» **Written problem a**
Edit the listing from its first line down to the line containing "pos(541,300)", changing "champion portrait" to "champion icon" and leaving everything else unchanged. Return only those lines.

» **Extract to read**
———

As most of you know, McCormick-Deering was never a “company” itself, but the trademark name of a line of tractors and farm machinery manufactured by the International Harvester Co.

Between the mid-1880s and 1902, a vicious battle known as “the Harvester Wars” was waged on America’s grain fields. The farm equipment manufacturer’s capacity to build harvesting machines far exceeded demand, so sales representatives of the two giants, McCormick Harvesting Machine Co. and Deering Harvester Co., along with their smaller rivals, tried every trick possible to sell their binders to reluctant farmers. The struggle became so intense that competing salesmen would not only bribe farmers to buy, but also allegedly sabotaged the competition’s machines and physically attacked people.

As the war dragged on, binder prices fell drastically and selling expenses grew to more than 40 percent of total sales. Something had to be done and, in 1902, a merger among the five largest companies was brokered by the J.P. Morgan banking firm. The McCormick, Deering and Milwaukee Harvester companies, Piano Mfg. Co., and Warder, Bushnell & Glessner (Champion harvesters) merged to become the mighty International Harvester Co.

For many years after the merger, IHC sold two parallel lines of equipment, one named McCormick and one named Deering, each slightly different from the other, but wearing the IHC logo. This was deemed necessary since each line had its loyal customers, and there was usually both a McCormick and a Deering dealer in every farm community.

The U.S. government filed an antitrust action against IHC in 1912, and the suit dragged on until a consent decree was signed in 1918. One of the terms of the agreement called for IHC to have only one dealer in each town, meaning that the dual McCormick and Deering lines of equipment could no longer be maintained. Indeed, the expense of designing, building and supporting both lines of equipment had been a serious drag on the company, so in 1923 a new grain binder – one combining the best features of each of the older machines – was introduced and called the McCormick-Deering. All of IHC’s other farm implements soon followed suit, and the famous McCormick-Deering line was born.

McCormick-Deering farm implements and Farmall tractors helped IHC become the giant of the industry. Its 1923 U.S. farm equipment sales of $150 million tripled those of second place Deere & Co. “Harvester is, of course, the greatest single agricultural enterprise in the world,” trumpeted Fortune magazine at the time.

———

» **Written problem b**
According to the passage on International Harvester, why were the separate McCormick and Deering lines replaced by a single McCormick-Deering line?

———

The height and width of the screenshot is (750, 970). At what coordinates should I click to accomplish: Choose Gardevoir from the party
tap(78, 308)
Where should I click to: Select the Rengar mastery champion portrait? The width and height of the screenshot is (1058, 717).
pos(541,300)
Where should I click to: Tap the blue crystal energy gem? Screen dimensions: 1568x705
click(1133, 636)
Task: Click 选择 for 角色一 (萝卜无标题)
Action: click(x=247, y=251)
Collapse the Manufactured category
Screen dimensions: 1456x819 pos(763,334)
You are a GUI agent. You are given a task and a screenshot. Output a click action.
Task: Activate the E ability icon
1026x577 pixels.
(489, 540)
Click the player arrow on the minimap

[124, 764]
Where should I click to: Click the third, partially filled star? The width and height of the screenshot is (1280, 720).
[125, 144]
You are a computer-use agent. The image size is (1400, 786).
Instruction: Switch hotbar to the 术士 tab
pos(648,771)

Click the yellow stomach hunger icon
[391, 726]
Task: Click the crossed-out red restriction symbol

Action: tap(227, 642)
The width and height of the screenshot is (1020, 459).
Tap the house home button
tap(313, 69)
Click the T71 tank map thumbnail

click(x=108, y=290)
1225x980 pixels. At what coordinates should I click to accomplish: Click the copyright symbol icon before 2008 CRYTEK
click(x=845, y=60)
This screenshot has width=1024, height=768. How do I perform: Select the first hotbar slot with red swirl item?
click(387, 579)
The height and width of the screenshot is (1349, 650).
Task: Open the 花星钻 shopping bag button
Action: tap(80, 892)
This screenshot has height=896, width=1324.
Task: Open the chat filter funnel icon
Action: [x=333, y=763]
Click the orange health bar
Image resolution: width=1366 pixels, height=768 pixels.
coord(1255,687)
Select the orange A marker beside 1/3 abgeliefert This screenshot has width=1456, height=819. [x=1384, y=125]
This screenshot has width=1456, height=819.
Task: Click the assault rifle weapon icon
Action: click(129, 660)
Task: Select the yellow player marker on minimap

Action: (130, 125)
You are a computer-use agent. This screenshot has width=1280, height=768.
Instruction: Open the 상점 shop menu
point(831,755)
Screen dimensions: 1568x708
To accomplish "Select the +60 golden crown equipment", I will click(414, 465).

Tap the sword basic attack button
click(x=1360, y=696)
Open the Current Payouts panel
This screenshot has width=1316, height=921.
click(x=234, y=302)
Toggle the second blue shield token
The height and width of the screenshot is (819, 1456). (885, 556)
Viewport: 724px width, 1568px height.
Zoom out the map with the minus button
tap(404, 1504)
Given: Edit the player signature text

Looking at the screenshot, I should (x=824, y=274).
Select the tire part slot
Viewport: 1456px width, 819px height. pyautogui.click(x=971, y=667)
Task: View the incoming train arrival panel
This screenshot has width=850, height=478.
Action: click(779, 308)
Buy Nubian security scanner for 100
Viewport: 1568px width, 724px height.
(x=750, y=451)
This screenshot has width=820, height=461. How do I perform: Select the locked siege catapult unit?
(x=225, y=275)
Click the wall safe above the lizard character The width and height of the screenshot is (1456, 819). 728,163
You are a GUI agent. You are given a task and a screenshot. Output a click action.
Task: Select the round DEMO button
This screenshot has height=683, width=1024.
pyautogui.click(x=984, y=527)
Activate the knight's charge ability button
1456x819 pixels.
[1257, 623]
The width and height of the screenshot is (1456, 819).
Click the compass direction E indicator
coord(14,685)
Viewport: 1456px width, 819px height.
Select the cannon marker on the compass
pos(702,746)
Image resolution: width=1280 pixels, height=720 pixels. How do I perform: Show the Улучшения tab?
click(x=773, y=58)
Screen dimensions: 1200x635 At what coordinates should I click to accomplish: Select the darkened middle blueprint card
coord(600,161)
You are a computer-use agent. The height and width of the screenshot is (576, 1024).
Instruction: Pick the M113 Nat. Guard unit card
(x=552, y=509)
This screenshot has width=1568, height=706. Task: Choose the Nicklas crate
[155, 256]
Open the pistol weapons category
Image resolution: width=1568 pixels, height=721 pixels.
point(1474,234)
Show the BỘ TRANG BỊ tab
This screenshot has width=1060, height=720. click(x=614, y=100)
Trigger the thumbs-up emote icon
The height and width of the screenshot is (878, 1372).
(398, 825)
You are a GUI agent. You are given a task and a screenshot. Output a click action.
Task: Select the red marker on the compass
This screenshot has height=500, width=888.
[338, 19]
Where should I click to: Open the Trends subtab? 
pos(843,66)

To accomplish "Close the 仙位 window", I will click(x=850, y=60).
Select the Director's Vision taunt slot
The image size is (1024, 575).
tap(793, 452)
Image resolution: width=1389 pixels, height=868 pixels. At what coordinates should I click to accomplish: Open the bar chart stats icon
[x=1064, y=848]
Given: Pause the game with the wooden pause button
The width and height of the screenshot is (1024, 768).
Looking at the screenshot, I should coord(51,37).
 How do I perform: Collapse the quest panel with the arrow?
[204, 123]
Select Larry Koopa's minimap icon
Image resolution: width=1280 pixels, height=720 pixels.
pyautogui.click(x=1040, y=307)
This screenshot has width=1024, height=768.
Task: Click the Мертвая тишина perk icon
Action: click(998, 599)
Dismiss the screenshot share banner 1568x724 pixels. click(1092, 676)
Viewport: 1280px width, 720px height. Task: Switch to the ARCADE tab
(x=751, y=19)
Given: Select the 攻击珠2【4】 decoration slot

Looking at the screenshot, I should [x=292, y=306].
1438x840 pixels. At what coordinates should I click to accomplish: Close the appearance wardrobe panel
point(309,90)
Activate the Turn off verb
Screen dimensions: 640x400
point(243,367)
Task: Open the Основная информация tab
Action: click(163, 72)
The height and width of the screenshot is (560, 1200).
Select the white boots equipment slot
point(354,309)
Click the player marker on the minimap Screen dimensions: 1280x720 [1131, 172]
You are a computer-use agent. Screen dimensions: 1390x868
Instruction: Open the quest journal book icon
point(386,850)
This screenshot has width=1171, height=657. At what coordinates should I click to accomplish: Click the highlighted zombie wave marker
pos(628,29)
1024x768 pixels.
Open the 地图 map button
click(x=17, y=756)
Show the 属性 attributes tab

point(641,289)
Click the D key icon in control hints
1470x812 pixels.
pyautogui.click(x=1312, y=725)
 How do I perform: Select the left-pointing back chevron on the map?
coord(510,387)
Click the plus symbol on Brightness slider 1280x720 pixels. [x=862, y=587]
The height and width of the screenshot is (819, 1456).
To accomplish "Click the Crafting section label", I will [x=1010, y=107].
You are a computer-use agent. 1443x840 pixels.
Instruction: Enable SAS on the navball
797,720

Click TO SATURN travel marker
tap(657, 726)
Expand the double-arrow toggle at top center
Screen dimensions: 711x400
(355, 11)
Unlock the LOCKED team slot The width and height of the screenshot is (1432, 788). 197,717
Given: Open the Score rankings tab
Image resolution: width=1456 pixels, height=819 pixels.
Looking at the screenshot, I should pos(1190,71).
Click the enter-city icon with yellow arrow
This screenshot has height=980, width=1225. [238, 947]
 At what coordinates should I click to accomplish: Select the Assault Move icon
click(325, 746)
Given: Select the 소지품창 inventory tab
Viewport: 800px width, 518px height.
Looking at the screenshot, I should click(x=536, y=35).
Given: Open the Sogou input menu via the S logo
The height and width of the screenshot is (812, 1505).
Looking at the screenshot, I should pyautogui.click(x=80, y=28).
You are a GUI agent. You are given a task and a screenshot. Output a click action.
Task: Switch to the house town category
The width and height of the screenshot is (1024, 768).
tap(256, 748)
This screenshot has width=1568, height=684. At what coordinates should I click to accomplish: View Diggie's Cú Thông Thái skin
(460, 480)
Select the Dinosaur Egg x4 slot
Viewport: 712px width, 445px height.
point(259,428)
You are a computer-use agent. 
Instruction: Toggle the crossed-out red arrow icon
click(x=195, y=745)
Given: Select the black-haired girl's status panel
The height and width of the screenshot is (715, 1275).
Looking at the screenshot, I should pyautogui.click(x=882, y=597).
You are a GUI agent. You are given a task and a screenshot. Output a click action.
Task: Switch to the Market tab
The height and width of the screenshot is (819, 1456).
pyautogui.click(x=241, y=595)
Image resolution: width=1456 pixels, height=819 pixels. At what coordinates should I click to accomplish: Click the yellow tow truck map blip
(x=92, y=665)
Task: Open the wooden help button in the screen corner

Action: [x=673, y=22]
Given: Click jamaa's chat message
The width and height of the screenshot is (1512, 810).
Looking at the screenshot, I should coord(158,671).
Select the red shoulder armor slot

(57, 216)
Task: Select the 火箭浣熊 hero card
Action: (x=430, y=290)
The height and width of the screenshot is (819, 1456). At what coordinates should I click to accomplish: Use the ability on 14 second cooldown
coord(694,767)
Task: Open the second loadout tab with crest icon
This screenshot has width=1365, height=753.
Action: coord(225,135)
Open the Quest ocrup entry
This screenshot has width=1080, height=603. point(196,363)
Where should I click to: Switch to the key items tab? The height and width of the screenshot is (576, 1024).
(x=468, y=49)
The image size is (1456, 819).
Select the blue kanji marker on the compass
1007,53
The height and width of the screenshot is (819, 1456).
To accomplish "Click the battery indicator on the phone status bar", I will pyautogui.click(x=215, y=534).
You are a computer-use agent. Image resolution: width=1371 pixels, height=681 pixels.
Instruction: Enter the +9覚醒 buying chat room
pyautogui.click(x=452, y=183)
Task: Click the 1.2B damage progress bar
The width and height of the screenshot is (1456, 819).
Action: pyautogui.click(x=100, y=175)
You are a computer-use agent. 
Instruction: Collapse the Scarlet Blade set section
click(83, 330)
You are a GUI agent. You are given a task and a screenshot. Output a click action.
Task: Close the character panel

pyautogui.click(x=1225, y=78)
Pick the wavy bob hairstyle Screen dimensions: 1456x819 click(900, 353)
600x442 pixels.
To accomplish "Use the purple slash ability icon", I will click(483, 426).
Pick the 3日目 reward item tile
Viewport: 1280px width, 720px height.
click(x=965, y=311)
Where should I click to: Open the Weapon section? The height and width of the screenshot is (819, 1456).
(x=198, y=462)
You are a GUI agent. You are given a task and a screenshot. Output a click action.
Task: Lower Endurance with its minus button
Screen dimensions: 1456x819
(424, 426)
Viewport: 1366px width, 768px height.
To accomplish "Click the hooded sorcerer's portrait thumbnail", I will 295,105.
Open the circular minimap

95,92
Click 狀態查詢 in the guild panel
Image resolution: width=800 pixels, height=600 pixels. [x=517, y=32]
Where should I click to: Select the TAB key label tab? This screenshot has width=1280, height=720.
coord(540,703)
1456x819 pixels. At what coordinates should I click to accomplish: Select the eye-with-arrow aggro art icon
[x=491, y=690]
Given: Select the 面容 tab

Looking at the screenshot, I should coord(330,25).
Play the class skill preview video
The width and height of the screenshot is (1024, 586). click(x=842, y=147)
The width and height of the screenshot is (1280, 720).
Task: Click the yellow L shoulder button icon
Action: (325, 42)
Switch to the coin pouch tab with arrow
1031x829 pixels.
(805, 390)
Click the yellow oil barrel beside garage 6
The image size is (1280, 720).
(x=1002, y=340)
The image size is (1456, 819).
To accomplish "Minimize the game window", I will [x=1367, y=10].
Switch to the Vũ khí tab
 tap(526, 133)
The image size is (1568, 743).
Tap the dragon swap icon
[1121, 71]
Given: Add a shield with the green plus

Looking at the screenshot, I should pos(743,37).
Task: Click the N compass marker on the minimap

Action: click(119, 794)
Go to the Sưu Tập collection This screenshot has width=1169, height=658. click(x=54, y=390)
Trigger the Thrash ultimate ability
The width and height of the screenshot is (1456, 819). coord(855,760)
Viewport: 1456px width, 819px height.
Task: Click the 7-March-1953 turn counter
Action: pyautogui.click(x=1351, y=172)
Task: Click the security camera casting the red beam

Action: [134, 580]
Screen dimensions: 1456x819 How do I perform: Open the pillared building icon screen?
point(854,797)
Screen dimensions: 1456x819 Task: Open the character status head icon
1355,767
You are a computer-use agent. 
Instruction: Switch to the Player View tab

———

» **Written answer a**
The height and width of the screenshot is (750, 970). At what coordinates should I click to accomplish: Choose Gardevoir from the party
tap(78, 308)
Where should I click to: Select the Rengar mastery champion icon? The width and height of the screenshot is (1058, 717).
pos(541,300)

» **Written answer b**
The 1918 consent decree that ended the government's antitrust action required IHC to have only one dealer in each town, so the two lines could no longer be maintained. Designing, building and supporting both lines had also been a serious drag on the company.